> TEKS BACAAN
============================================================

Rabu, 09 Desember 2015

Aliran Pendidikan

Aliran nativisme
Nativisme berasal dari kata “nativus” yang artinya kelahiran. Nativisme adalah doktrin filosofis yang berpengaruh besar terhadap pemikiran psikologis1. Teori ini muncul dari filsafat nativisma (terlahir) yaitu suatu bentuk filsafat yang menyatakan bahwa perkembangan anak ditentukan oleh faktor pembawaan sejak lahir, dan faktor alam yang kodrati2. Tokoh aliran ini adalah seorang filosofis jerman, yaitu Arthur Schopenhaueri yang hidup pada tahun 1788-1880.
Nativisme, yang dipelopori Arthur Schopenhauer (1788-1860) seorang filosof Jerman, berpendapat bahwa manusia dilahirkan telah membawa bakat (hereditas) yang secara cepat atau lambat bakat tersebut akan terwujud.
Aliran nativisme berasal dari kata natus (lahir); nativis (pembawaan) yang ajarannya memandang manusia (anak manusia) sejak lahir telah membawa sesuatu kekuatan yang disebut potensi (dasar). Aliran nativisme ini, bertolak dari leibnitzian tradition yang menekankan kemampuan dalam diri anak, sehingga faktor lingkungan, termasuk faktor pendidikan, kurang berpengaruh terhadap perkembangan anak dalam proses pembelajaran. Dengan kata lain bahwa aliran nativisme berpandangan segala sesuatunya ditentukan oleh faktor-faktor yang dibawa sejak lahir, jadi perkembangan individu itu semata-mata dimungkinkan dan ditentukan oleh dasar turunan, misalnya ; kalau ayahnya pintar, maka kemungkinan besar anaknya juga pintar.

============================================================

> CUPLIKAN DATA
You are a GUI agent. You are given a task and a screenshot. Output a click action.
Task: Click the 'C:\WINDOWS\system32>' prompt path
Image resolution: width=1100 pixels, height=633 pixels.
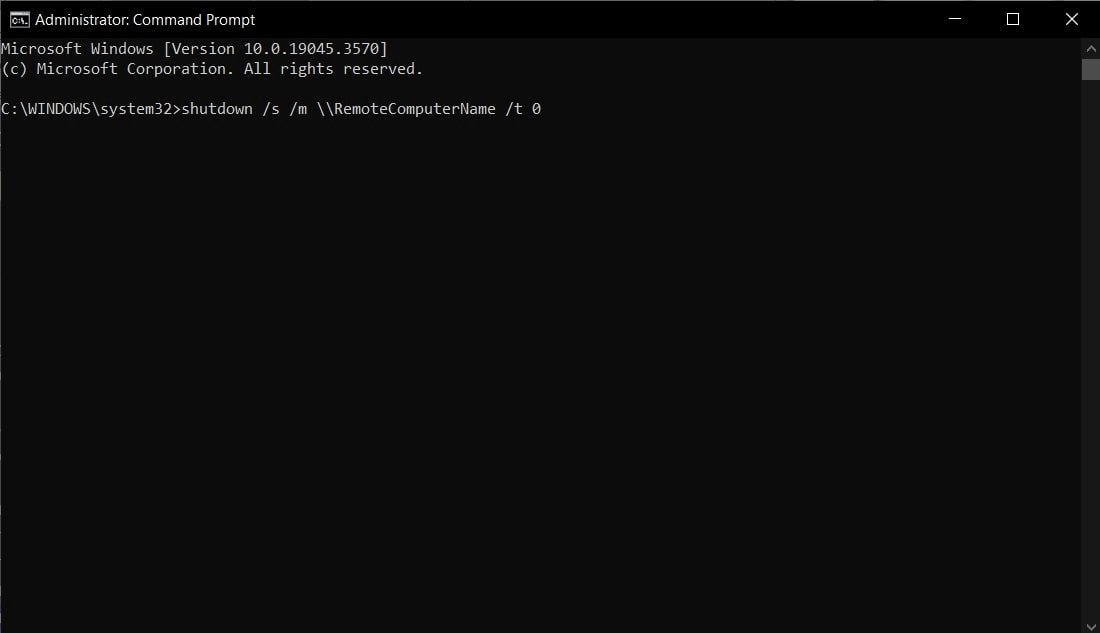tap(90, 108)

============================================================

> TUGAS TERTULIS
1: Menurut teks tentang aliran nativisme, apa arti kata "nativus"?
2: Teruskan teks tentang aliran nativisme, dimulai setelah kalimat terakhirnya.

> JAWABAN AKHIR
1: Kata "nativus" artinya kelahiran.

2:
Para penganut aliran nativisme berpandangan bahwa bayi itu lahir sudah dengan pembawaan baik dan pembawaan buruk. Oleh karena itu, hasil akhir pendidikan ditentukan oleh pembawaan yang sudah dibawa sejak lahir. Berdasarkan pandangan ini, maka keberhasilan pendidikan ditentukan oleh anak didik itu sendiri. Ditekankan bahwa “yang jahat akan menjadi jahat, dan yang baik menjadi baik”. Pendidikan yang tidak sesuai dengan bakat dan pembawaan anak  didik tidak akan berguna untuk perkembangan anak sendiri dalam proses belajarnya.
Bagi nativisme, lingkungan sekitar tidak ada artinya sebab lingkungan tidak akan berdaya dalam mempengaruhi perkembangan anak. Penganut pandangan ini menyatakan bahwa jika anak memiliki pembawaan jahat maka dia akan menjadi jahat, sebaliknya apabila mempunyai pembawaan baik, maka dia menjadi orang yang baik. Pembawaan buruk dan pembawaan baik ini tidak dapat dirubah dari kekuatan luar.
Tokoh utama (pelopor) aliran nativisme adalah Arthur Schopenhaur (Jerman 1788-1860). Tokoh lain seperti J.J. Rousseau seorang ahli filsafat dan pendidikan dari Perancis. Kedua tokoh ini berpendapat betapa pentingnya inti privasi atau jati diri manusia. Meskipun dalam keadaan sehari-hari, sering ditemukan anak mirip orang tuanya (secara fisik) dan anak juga mewarisi bakat-bakat yang ada pada orang tuanya. Tetapi pembawaan itu bukanlah merupakan satu-satunya faktor yang menentukan perkembangan. Masih banyak faktor yang dapat memengaruhi pembentukan dan perkembangan anak dalam menuju kedewasaan.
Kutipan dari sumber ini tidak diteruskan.